-------- Listed records --------

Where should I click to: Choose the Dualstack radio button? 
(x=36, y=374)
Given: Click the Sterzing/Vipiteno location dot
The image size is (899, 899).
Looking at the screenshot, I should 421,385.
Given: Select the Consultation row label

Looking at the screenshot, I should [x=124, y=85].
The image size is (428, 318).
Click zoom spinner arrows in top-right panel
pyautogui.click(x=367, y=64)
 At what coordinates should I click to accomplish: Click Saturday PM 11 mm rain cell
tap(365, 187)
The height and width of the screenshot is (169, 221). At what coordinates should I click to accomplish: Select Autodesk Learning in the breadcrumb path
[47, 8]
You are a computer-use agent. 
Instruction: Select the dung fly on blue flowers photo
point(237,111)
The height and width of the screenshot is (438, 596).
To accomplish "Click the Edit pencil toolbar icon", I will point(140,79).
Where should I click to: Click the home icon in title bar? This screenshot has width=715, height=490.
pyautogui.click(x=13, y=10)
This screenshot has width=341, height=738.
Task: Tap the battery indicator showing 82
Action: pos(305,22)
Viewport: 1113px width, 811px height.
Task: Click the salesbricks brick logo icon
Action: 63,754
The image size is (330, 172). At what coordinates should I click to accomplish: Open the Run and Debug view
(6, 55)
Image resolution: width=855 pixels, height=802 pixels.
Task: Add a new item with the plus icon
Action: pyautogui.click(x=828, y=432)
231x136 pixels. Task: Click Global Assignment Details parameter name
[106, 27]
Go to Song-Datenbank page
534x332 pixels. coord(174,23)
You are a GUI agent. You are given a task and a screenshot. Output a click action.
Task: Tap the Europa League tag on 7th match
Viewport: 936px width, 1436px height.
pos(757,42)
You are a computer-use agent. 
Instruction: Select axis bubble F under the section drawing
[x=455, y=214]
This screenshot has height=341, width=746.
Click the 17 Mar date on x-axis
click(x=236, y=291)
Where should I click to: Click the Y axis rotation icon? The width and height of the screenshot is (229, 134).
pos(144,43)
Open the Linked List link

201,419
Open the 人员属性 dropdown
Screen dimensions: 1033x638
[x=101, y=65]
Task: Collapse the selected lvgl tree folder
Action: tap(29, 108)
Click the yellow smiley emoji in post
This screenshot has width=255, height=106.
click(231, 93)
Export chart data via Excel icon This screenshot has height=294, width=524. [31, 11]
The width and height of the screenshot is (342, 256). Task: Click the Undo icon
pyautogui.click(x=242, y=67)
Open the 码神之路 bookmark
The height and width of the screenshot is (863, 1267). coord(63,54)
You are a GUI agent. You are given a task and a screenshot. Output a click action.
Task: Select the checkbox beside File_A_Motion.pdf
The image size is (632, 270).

--------

Task directions >> Only the lines from the one with "Screen dimensions: 1033x638" through the final line above belong in the answer, each reproduced word for word.

Result for this task >>
Screen dimensions: 1033x638
[x=101, y=65]
Task: Collapse the selected lvgl tree folder
Action: tap(29, 108)
Click the yellow smiley emoji in post
This screenshot has width=255, height=106.
click(231, 93)
Export chart data via Excel icon This screenshot has height=294, width=524. [31, 11]
The width and height of the screenshot is (342, 256). Task: Click the Undo icon
pyautogui.click(x=242, y=67)
Open the 码神之路 bookmark
The height and width of the screenshot is (863, 1267). coord(63,54)
You are a GUI agent. You are given a task and a screenshot. Output a click action.
Task: Select the checkbox beside File_A_Motion.pdf
The image size is (632, 270).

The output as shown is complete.